>>>>>

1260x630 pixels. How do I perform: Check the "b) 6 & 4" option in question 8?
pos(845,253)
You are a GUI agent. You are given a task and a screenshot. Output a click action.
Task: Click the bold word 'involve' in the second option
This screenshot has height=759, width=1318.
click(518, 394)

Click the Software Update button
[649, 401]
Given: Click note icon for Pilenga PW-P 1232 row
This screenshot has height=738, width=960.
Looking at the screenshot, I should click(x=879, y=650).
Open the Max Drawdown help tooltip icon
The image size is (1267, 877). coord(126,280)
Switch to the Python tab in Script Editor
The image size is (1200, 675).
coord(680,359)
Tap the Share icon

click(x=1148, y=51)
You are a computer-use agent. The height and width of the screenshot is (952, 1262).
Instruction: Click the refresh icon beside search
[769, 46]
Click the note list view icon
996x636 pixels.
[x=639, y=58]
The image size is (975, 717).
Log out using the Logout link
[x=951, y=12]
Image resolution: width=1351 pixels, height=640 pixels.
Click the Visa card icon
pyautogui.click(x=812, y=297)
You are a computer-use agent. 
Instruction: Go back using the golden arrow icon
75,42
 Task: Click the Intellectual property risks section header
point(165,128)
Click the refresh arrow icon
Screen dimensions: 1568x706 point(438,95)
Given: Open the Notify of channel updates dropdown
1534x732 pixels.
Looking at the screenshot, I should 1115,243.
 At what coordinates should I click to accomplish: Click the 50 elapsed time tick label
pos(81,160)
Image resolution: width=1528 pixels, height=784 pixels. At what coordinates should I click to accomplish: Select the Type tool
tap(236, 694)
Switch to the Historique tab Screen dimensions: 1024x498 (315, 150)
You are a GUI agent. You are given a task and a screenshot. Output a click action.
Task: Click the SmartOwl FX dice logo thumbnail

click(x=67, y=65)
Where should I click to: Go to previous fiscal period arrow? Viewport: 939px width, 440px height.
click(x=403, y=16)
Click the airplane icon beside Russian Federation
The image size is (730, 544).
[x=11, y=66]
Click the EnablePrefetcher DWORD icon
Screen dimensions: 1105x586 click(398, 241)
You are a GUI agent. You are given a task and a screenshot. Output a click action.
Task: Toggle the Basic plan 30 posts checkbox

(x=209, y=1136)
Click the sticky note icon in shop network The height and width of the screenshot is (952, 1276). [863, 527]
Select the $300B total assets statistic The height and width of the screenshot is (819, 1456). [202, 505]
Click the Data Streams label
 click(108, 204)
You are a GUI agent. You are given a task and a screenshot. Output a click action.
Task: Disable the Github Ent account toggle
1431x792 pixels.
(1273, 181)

<<<<<

* Problem
Once you reach the line with "Given: Open the" in the data above, copy it and every line after it exactly, up to and including the line with "Select the $300B".

* Response to the exercise
Given: Open the Notify of channel updates dropdown
1534x732 pixels.
Looking at the screenshot, I should 1115,243.
 At what coordinates should I click to accomplish: Click the 50 elapsed time tick label
pos(81,160)
Image resolution: width=1528 pixels, height=784 pixels. At what coordinates should I click to accomplish: Select the Type tool
tap(236, 694)
Switch to the Historique tab Screen dimensions: 1024x498 (315, 150)
You are a GUI agent. You are given a task and a screenshot. Output a click action.
Task: Click the SmartOwl FX dice logo thumbnail

click(x=67, y=65)
Where should I click to: Go to previous fiscal period arrow? Viewport: 939px width, 440px height.
click(x=403, y=16)
Click the airplane icon beside Russian Federation
The image size is (730, 544).
[x=11, y=66]
Click the EnablePrefetcher DWORD icon
Screen dimensions: 1105x586 click(398, 241)
You are a GUI agent. You are given a task and a screenshot. Output a click action.
Task: Toggle the Basic plan 30 posts checkbox

(x=209, y=1136)
Click the sticky note icon in shop network The height and width of the screenshot is (952, 1276). [863, 527]
Select the $300B total assets statistic The height and width of the screenshot is (819, 1456). [202, 505]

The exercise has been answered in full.